Delaying Solvency II (SII) until 2015 would be better for the insurance industry than risking longer delays by rushing to meet the 1 January 2014 deadline, according to Ernst & Young.

The prospect of further setbacks to the pan-European solvency regime has emerged after the latest trilogue discussions between the EU Commission, parliament and the Council again failed to agree on the contents of Omnibus II (key changes to SII).

EU financial services commissioner Michel Barnier has reportedly proposed that the deadline be postponed to 1 January 2015.

The main problem is the matching adjustment, which determines how short-term volatility in bonds held by insurers to maturity are dealt with under SII. Previous discussions called for an impact assessment of the matching adjustment. Its findings are due to be reported in March 2013.

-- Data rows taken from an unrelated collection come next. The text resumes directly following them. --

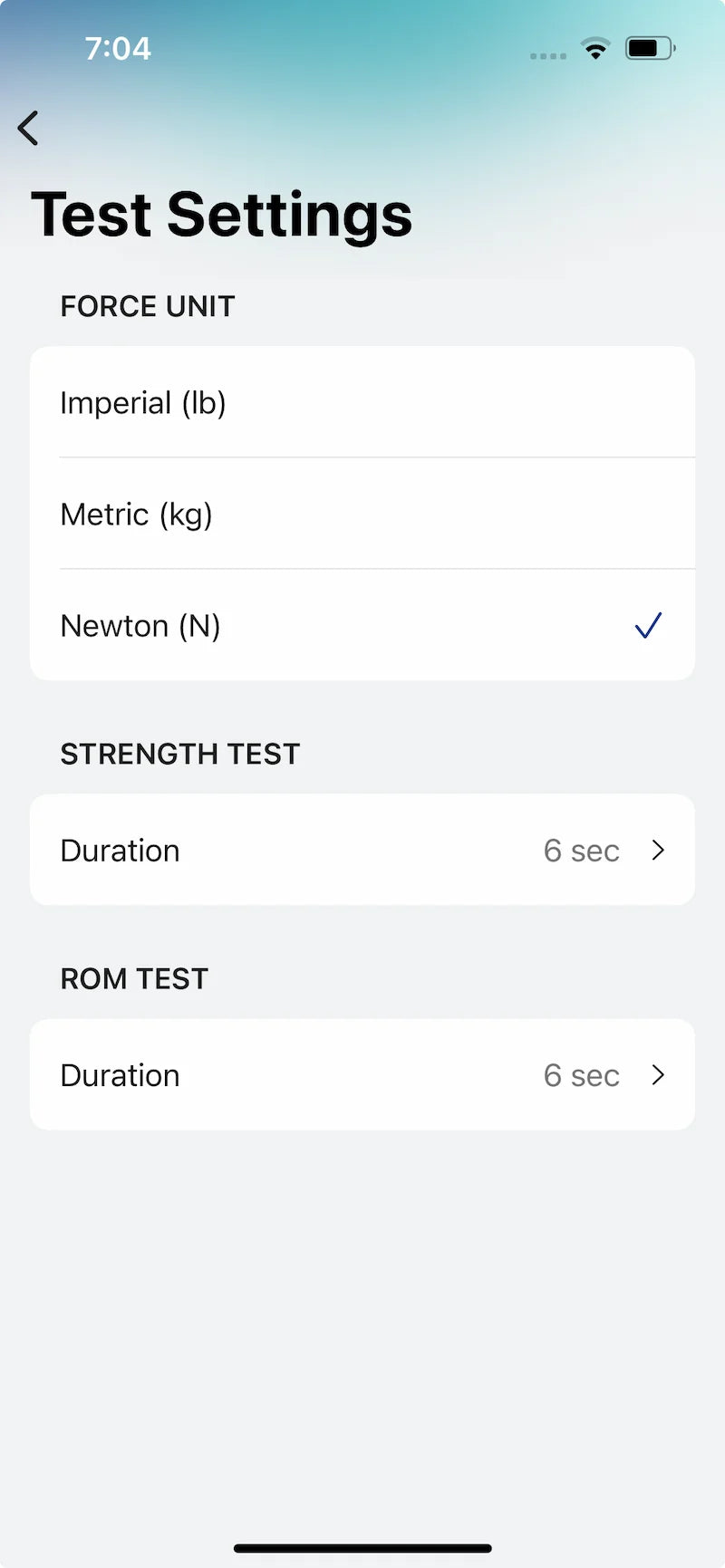Tap the battery indicator icon

(x=650, y=49)
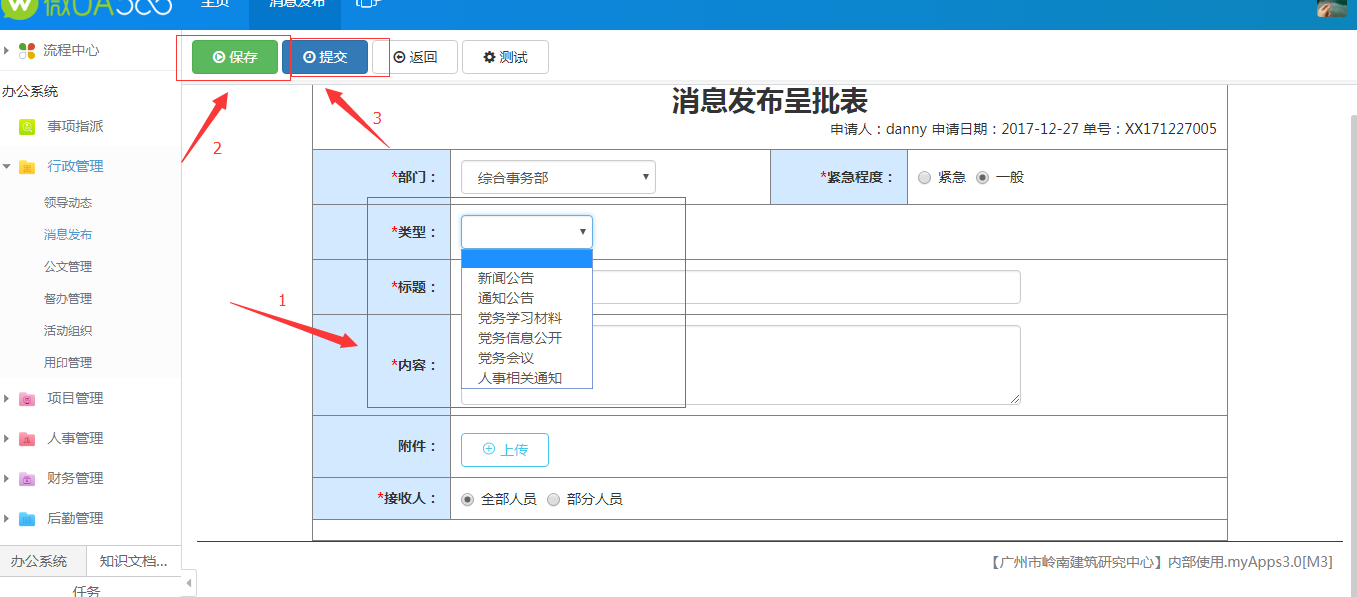Switch to the 知识文档 tab at bottom

click(x=133, y=561)
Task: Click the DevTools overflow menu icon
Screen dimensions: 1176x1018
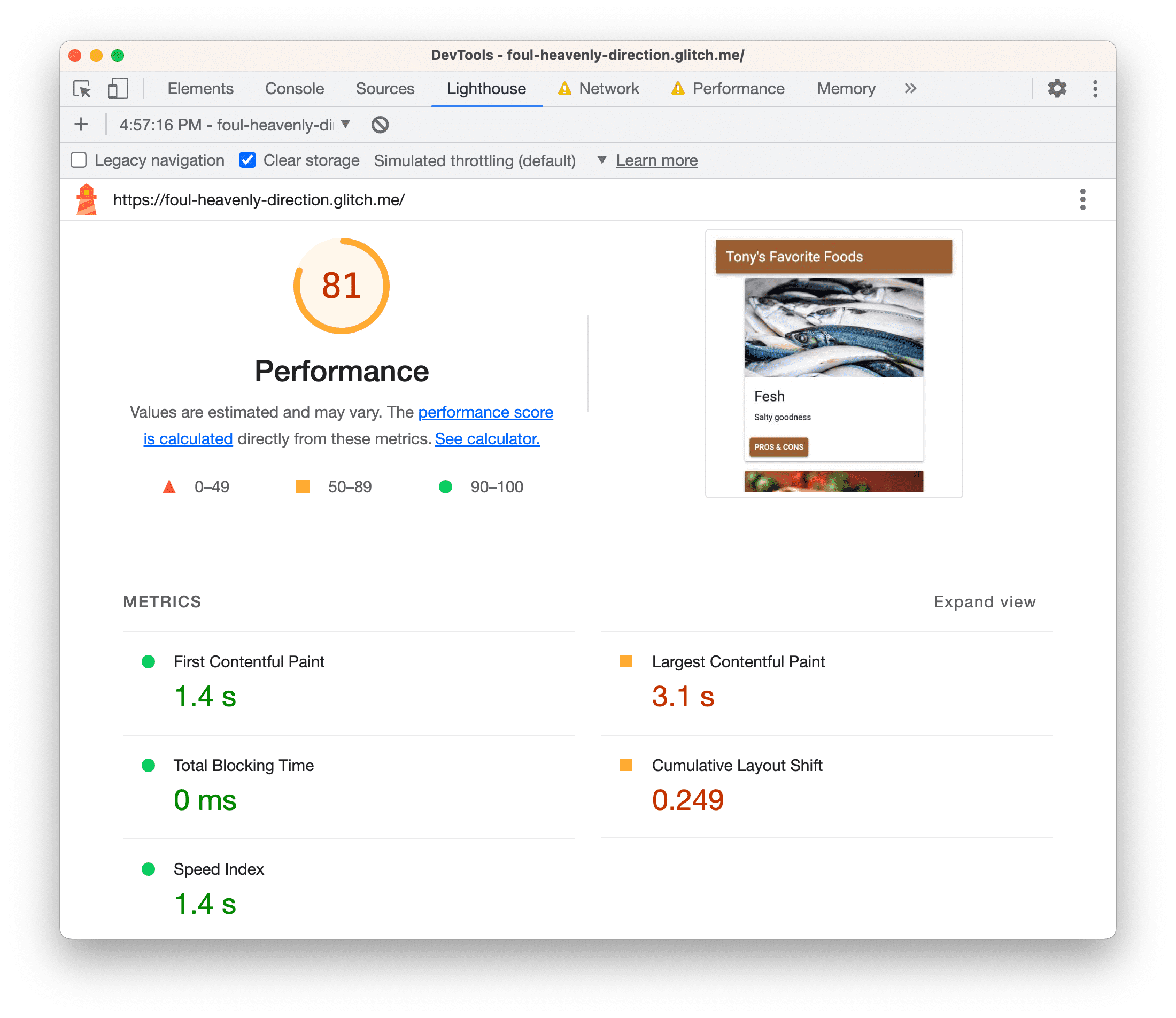Action: pos(1097,88)
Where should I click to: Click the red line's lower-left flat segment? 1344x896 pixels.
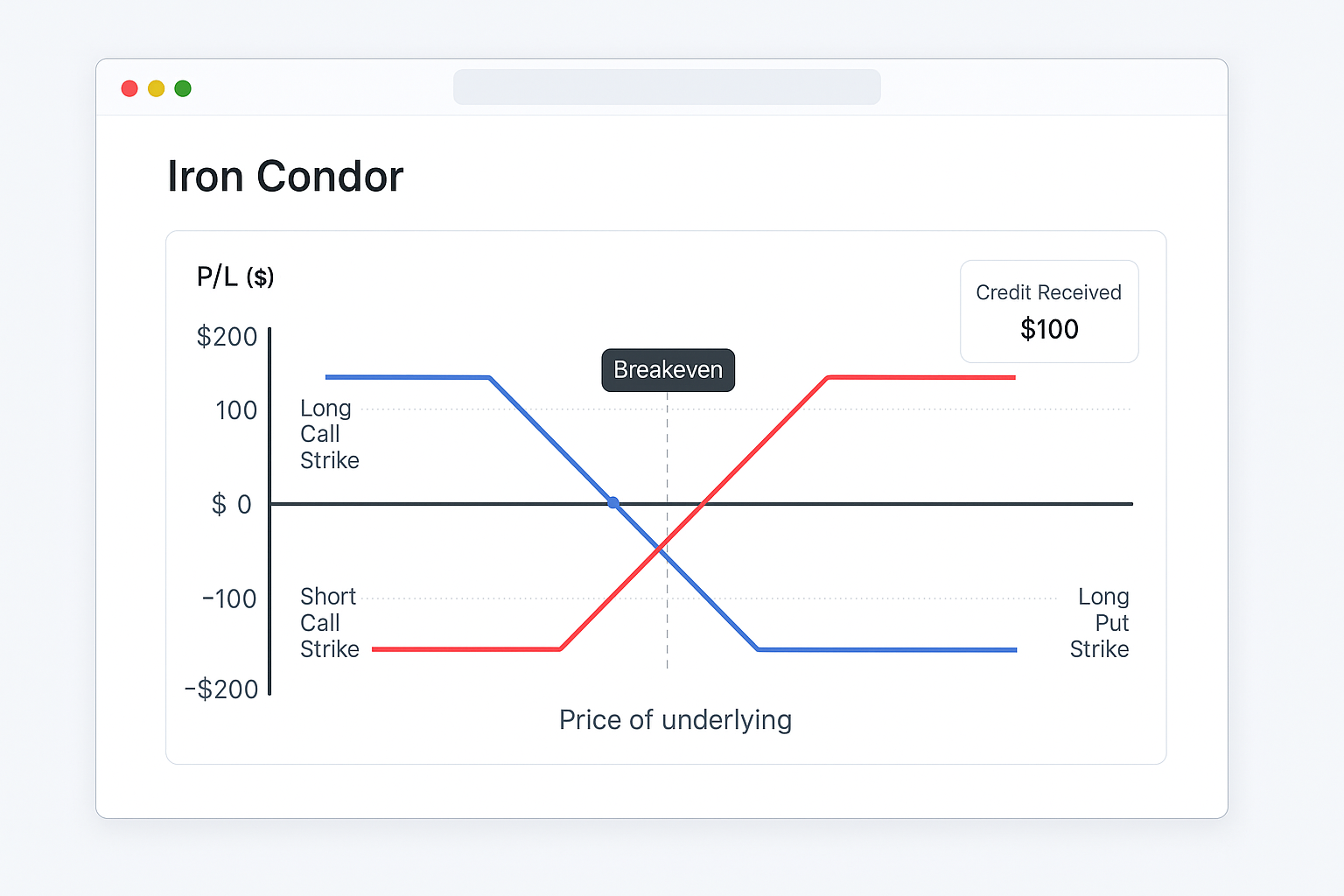tap(466, 649)
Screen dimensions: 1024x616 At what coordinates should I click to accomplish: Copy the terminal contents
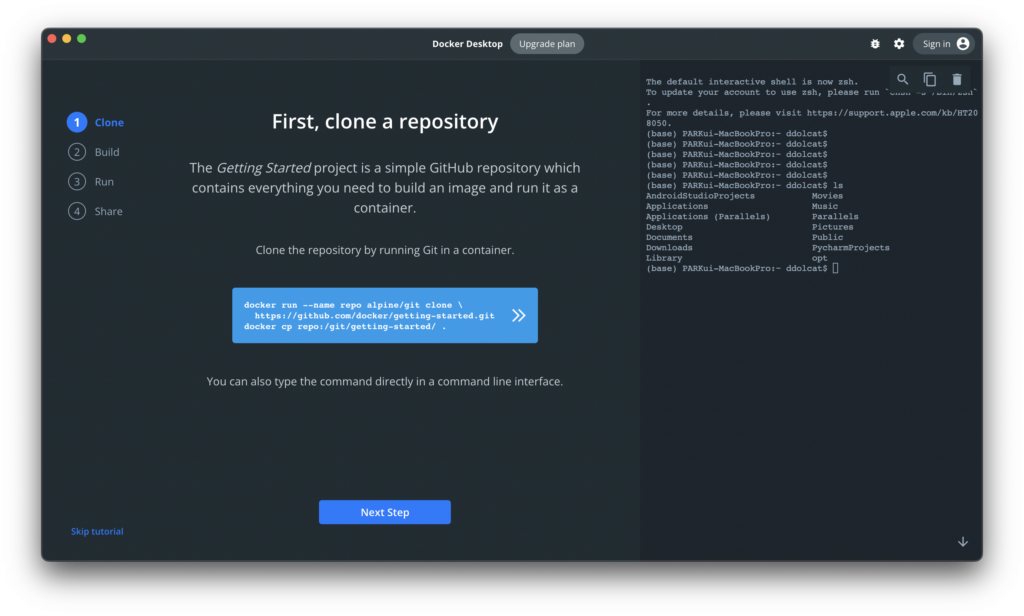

The EU can continue to aim for the 2014 deadline, but run the risk that the impact assessment will require changes that take it beyond it. Alternatively, it could decide now to delay SII, which would enable the industry to wait for the results of the impact assessment.

Ernst & Young SII executive director Tim Ford says proceeding without knowing the outcome of the assessment could push SII’s implementation beyond 1 January 2015.

Ford says that the importance of getting the matching adjustment right, and because some EU countries’ lack of readiness, means delaying now would be better.

He said: “We think the impact assessment is necessary. In that context, the delay to 1 January 2015 looks a pragmatic approach to provide clarity and allow time for that assessment to take place.”

Pass notes: Matching adjustment

Who is affected?
This is mainly an issue for providers of annuities, which typically hold government and corporate bonds against their liabilities until maturity.

Why is there a disagreement?
The matching adjustment would determine how much credit a company receives by holding an asset to maturity. Holding an asset for its entire duration mitigates liquidity risk. Some feel insurers should get credit for this, but others do not.

What next?
A further trilogue is scheduled for 1 October, but it may not clarify the ultimate SII deadline.